Step inside Bill Houghton’s shed and it feels like you’ve wandered into a storybook. There are shelves lined with smooth wooden animals, boxes full of tiny lorries and tools tucked into every corner.
In the middle of it all is Bill, a 79-year-old toymaker with square glasses, a white beard and a heart that seems to run on kindness.
He has spent years crafting hundreds of wooden toys for disadvantaged children in his hometown. Elephants and koalas with rounded edges. Small lorries perfect for tiny hands. Each one shaped, sanded and brought to life on the workbench he knows so well.
As he put it, he is “just doing my bit to help.”
Bill started giving toys to Daffodils Dreams, a local charity that provides clothes, bedding, toiletries and activity vouchers for vulnerable families referred through Wigan Council and other agencies.
He brings them a new stash every couple of weeks.

“At Christmas, I make absolutely loads,” he said, smiling at the thought of the holiday rush.

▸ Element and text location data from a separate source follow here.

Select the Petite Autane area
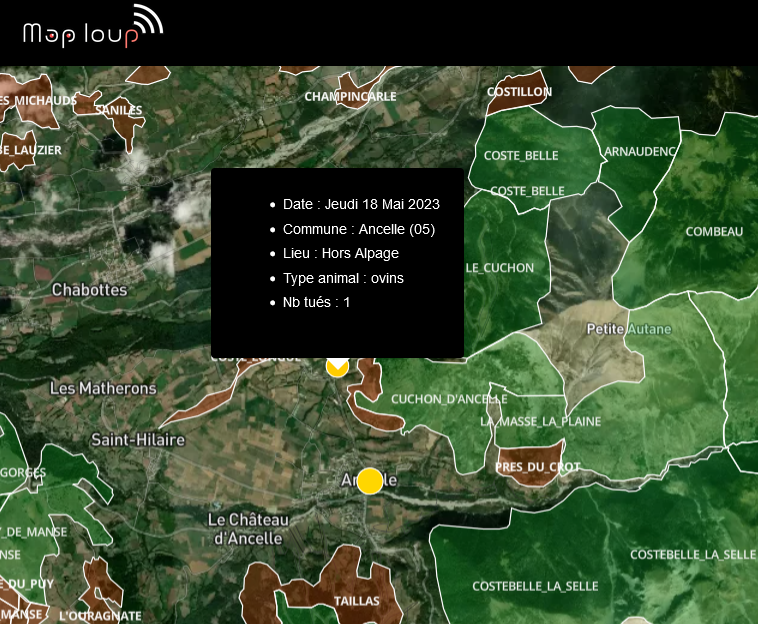 [629, 329]
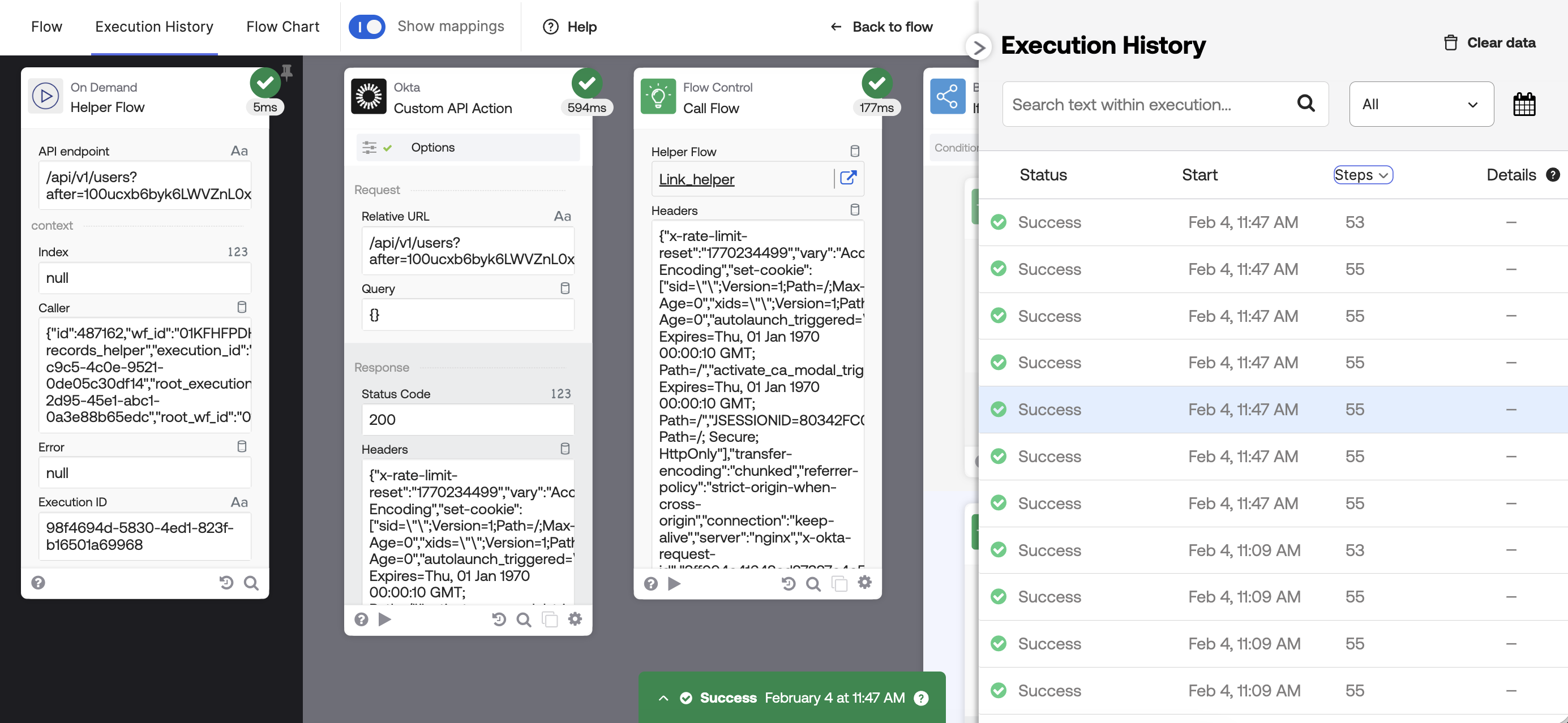The height and width of the screenshot is (723, 1568).
Task: Collapse the Execution History side panel
Action: tap(978, 47)
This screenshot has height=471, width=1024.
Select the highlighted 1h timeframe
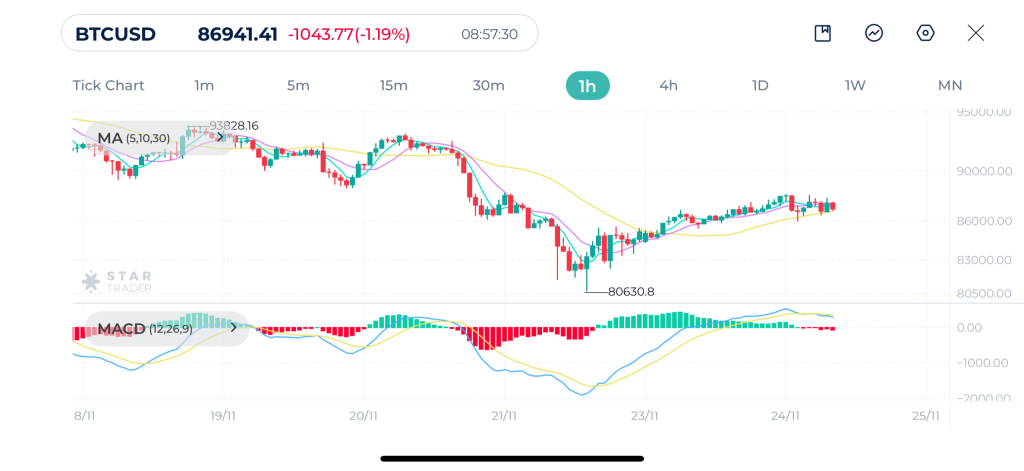coord(587,86)
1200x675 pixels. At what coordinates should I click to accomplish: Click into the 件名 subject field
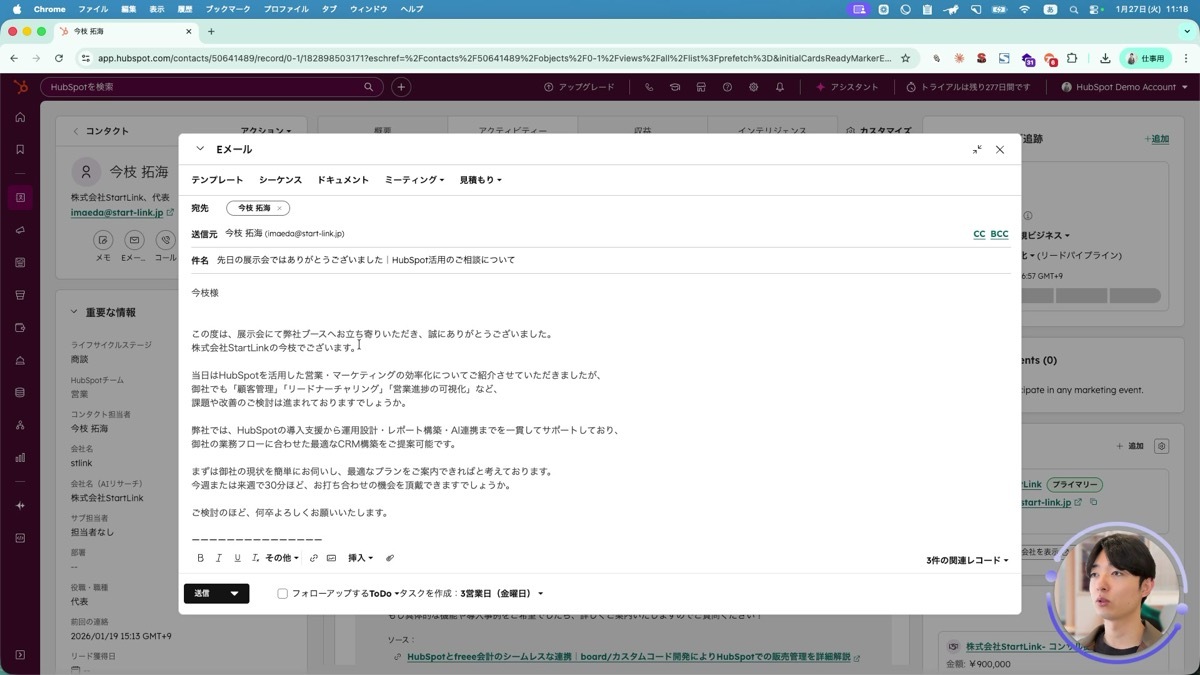click(600, 260)
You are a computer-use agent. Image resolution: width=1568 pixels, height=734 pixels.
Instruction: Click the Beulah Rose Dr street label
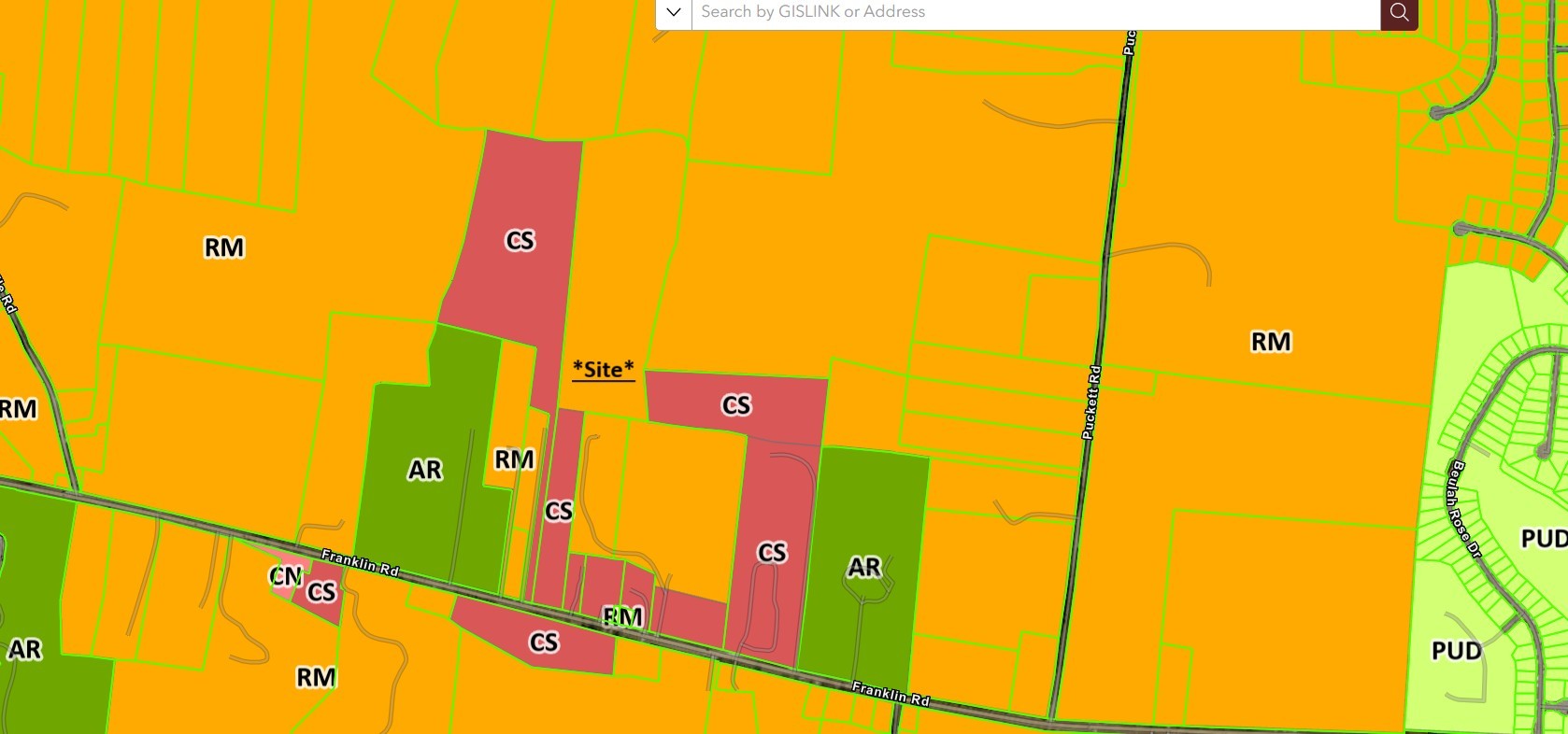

To the charity, his gifts are more than toys. A spokesman said Bill’s “continued kindness and generosity” has been truly valued and has made a “huge difference” in the lives of the children they support.
And some of those stories stay with him. “They were telling me, we had a little lad who come in through a referral a few months ago now,” Bill said.
The boy was turning three, and his family didn’t have the money to buy him anything for his birthday.
“So they gave him four of mine, made up I was,” Bill said.